Guidance on consent for patients with a mental illness can be found in The Mental Capacity Act 2005.
• emphasises the fact that adults should, by default, be regarded as having capacity unless clearly incapable
• directs clinicians to use the minimum necessary intervention if acting in the best interests of an incapable adult
• encourages clinicians to try to reverse or minimise a temporary loss of capacity to enable patients to make decisions for themselves
• allows competent patients to appoint ‘Lasting Powers of Attorney’ (LPAs), permitting others to take decisions about healthcare and welfare on their behalf if they lose capacity in the future. LPAs need to be registered with the new Office of the Public Guardian before they become legally valid
• formalises the role of the ‘Advance Decision’ (formerly ‘advance directive’), which will become legally binding if the patient has lost capacity and the situation which he/she has anticipated then develops
• creates a Court of Protection, which can make judgments regarding treatment decisions in incapable adults, or appoint a Deputy to undertake such decisions
• directs bodies caring for patients to nominate Independent Mental Capacity Advocates.
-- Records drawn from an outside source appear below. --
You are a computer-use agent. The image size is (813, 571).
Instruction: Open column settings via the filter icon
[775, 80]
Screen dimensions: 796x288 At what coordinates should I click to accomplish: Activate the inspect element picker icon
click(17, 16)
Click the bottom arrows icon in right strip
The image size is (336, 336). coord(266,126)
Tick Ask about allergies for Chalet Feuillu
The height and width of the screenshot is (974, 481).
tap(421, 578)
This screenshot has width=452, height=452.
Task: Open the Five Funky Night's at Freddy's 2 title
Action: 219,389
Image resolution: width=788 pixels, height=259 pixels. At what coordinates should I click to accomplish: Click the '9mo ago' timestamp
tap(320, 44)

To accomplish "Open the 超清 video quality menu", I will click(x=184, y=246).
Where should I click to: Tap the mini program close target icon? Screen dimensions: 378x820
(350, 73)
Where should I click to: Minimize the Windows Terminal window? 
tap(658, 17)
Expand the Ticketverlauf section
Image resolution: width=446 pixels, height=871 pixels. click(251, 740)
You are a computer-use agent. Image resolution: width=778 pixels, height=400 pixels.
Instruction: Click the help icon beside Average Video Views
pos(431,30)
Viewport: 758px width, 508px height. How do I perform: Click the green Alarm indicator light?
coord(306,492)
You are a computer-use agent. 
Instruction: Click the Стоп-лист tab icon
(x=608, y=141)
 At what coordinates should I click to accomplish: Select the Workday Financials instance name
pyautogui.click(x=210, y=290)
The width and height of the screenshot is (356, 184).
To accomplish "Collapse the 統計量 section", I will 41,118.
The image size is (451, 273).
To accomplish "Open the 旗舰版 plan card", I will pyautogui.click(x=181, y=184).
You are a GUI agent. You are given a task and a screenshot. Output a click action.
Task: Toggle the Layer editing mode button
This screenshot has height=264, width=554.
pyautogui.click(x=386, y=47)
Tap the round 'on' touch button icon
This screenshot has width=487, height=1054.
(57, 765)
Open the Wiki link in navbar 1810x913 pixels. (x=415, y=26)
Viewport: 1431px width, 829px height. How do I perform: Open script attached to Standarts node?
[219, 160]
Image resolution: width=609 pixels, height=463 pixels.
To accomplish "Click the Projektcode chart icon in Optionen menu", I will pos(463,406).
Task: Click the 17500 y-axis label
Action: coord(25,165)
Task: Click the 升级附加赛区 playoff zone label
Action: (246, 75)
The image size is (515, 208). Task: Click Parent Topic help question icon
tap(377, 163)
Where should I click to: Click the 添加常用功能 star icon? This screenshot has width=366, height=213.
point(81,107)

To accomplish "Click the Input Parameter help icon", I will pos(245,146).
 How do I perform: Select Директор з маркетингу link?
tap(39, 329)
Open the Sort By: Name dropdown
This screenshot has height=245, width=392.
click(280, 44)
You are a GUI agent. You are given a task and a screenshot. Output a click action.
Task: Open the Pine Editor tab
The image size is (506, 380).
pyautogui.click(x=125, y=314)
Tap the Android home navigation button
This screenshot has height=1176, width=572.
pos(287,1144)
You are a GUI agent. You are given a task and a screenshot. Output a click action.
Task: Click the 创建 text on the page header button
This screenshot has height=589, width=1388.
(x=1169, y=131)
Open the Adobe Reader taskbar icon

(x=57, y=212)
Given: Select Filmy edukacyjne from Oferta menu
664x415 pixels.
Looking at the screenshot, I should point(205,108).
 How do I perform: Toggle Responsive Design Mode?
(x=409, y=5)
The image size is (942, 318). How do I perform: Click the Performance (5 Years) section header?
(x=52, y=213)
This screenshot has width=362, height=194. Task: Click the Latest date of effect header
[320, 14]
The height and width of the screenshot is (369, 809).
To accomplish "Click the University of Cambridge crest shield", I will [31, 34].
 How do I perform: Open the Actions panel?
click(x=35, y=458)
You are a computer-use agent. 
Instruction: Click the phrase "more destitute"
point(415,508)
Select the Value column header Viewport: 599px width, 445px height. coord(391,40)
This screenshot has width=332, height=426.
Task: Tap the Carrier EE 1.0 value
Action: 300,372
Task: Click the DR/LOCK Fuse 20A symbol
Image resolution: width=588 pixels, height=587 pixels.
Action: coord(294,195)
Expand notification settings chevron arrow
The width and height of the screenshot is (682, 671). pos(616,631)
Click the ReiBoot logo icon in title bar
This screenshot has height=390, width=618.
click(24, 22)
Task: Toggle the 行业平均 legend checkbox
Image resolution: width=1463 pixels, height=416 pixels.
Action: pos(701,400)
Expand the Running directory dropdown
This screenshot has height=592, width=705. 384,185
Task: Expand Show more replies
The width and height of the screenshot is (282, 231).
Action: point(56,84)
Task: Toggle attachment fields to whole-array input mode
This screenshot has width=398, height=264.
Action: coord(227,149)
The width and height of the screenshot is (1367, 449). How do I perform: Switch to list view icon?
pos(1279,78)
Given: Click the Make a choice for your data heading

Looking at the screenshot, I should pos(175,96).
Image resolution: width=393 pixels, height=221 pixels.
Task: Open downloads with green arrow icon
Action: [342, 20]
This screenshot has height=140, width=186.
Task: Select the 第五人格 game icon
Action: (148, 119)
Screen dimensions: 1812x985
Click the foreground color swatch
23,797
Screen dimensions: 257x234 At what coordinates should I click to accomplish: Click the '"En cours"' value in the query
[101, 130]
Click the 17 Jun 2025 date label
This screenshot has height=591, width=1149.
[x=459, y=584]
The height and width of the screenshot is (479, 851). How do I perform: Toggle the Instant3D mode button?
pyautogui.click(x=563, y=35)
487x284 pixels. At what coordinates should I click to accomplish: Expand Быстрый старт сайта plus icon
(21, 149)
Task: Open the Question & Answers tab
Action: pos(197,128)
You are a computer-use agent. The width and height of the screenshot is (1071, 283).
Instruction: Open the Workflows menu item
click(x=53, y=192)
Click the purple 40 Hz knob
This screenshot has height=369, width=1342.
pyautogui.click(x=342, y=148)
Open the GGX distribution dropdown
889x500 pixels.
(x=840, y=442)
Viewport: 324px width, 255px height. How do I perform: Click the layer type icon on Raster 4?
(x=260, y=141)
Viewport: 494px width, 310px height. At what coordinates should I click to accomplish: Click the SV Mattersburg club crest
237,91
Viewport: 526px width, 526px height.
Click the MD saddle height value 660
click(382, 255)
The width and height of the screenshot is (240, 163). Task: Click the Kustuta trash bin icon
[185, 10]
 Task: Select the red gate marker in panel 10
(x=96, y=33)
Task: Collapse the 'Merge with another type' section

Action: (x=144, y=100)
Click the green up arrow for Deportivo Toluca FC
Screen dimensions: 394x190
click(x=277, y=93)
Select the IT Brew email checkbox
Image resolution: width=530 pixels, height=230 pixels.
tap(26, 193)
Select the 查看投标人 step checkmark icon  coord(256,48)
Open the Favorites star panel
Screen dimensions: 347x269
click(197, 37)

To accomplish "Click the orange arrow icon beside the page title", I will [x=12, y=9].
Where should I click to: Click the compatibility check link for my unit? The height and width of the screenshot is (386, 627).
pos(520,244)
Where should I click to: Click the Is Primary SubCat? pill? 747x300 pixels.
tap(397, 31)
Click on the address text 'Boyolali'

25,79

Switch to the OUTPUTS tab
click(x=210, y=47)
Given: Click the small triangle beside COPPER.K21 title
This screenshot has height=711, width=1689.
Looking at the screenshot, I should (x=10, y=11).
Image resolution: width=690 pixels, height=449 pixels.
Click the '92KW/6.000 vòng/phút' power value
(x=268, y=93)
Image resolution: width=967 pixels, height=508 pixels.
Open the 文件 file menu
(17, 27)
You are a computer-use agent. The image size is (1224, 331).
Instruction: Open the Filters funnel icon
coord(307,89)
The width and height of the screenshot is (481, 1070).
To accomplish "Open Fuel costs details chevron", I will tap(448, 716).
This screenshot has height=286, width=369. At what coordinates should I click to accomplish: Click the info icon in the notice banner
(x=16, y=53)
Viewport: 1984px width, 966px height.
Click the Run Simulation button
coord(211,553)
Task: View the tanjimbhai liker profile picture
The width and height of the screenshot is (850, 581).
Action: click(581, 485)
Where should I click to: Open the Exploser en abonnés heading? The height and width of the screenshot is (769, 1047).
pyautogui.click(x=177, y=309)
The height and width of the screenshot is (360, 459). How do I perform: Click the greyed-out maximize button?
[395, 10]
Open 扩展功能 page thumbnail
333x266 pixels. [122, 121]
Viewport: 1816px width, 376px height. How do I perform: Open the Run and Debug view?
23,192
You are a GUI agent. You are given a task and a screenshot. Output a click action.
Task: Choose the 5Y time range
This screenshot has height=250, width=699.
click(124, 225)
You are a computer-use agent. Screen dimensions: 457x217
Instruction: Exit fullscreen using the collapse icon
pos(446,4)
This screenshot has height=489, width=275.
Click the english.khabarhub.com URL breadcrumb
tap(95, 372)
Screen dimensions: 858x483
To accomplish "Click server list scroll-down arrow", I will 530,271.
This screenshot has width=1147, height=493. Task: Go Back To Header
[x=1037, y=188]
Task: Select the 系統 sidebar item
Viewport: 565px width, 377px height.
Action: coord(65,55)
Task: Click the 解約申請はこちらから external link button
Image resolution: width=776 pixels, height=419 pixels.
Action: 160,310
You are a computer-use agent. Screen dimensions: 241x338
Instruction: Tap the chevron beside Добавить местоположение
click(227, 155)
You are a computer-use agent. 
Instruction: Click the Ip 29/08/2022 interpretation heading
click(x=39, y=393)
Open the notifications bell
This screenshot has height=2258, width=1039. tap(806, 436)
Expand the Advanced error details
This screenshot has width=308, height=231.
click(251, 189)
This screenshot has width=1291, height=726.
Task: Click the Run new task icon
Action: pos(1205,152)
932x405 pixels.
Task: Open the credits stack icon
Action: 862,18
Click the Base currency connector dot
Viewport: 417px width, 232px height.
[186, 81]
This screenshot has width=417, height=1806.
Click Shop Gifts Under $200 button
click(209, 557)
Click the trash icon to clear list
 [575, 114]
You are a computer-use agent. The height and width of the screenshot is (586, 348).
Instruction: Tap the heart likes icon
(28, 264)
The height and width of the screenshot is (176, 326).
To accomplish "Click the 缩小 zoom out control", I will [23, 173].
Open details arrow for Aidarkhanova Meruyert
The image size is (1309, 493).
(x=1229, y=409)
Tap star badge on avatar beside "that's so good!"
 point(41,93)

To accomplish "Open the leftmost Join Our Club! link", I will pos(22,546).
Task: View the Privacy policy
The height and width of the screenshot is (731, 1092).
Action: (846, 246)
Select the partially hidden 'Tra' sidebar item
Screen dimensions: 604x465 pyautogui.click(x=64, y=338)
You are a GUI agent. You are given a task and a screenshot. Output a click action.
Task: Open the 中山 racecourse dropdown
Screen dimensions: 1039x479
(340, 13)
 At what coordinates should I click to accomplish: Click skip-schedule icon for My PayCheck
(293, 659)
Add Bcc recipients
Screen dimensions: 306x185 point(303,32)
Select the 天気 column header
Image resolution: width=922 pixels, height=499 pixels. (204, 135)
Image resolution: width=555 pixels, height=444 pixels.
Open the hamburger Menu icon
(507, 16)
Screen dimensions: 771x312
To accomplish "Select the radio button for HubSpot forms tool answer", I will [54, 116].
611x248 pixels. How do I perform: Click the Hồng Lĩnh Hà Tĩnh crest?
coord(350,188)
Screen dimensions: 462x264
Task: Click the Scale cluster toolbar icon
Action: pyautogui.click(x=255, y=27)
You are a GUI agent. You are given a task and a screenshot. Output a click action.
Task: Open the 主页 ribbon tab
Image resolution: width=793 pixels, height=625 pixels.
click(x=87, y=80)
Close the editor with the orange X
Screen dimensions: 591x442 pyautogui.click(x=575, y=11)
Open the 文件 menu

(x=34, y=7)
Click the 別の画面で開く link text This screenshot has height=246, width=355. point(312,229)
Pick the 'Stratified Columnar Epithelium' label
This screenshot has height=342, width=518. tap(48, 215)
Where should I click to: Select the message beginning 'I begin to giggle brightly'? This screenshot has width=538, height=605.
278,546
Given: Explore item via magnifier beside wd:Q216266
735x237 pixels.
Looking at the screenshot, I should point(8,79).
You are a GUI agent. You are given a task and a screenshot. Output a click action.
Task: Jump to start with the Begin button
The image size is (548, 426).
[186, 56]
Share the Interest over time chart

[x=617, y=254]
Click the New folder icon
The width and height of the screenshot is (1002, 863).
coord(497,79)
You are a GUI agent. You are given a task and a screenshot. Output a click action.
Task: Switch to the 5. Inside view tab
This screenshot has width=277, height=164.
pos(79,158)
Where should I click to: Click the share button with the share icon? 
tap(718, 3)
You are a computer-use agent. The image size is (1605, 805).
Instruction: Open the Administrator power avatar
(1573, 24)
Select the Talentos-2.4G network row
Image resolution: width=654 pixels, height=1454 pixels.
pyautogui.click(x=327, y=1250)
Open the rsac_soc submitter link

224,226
The MCA places a duty upon carers to treat incapable patients in their best interests, to use the minimum necessary intervention when doing so, and to make efforts to reverse or minimise temporary incapacity to enable patients to make autonomous decisions.
The patient’s consent is not required for any medical treatment of the mental disorder from which the patient is suffering. However, the patient’s consent, or a second opinion, is required before the administration of electroconvulsive therapy (ECT).
When the patient is not capable of consenting, or refuses treatment, ECT can be given in an emergency if the authorised practitioner certifies the patient’s lack of capacity or refusal, and that the treatment is likely to alleviate, or prevent deterioration in, the patient’s condition. Licence to treat in this way would also extend to the use of general anaesthesia for the purpose of administering ECT.